**Record excerpts**
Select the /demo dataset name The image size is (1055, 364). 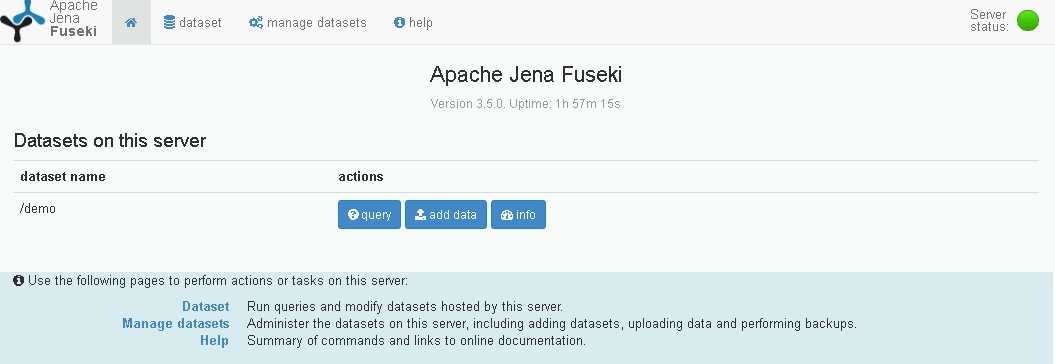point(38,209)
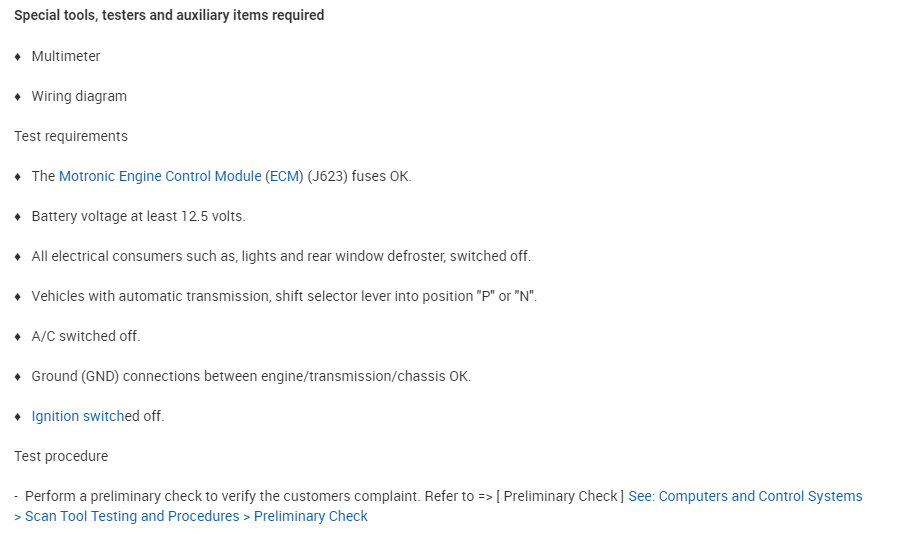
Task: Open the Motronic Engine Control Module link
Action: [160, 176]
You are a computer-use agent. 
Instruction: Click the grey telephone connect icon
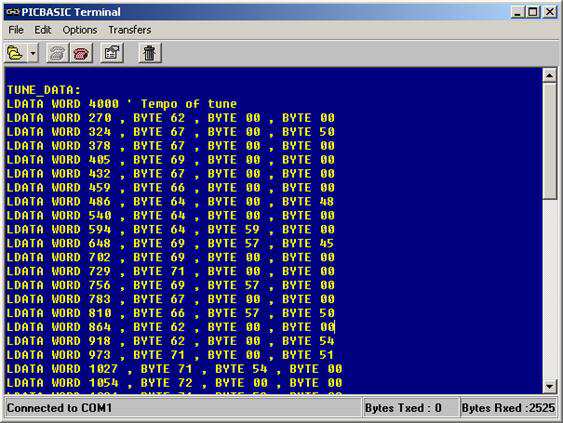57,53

**Task goal**
What is needed is a verbatim copy of the lines from the line with "Instruction: Click the" through the last line of the listing, pictures excluded.

**Exercise solution**
Instruction: Click the grey telephone connect icon
57,53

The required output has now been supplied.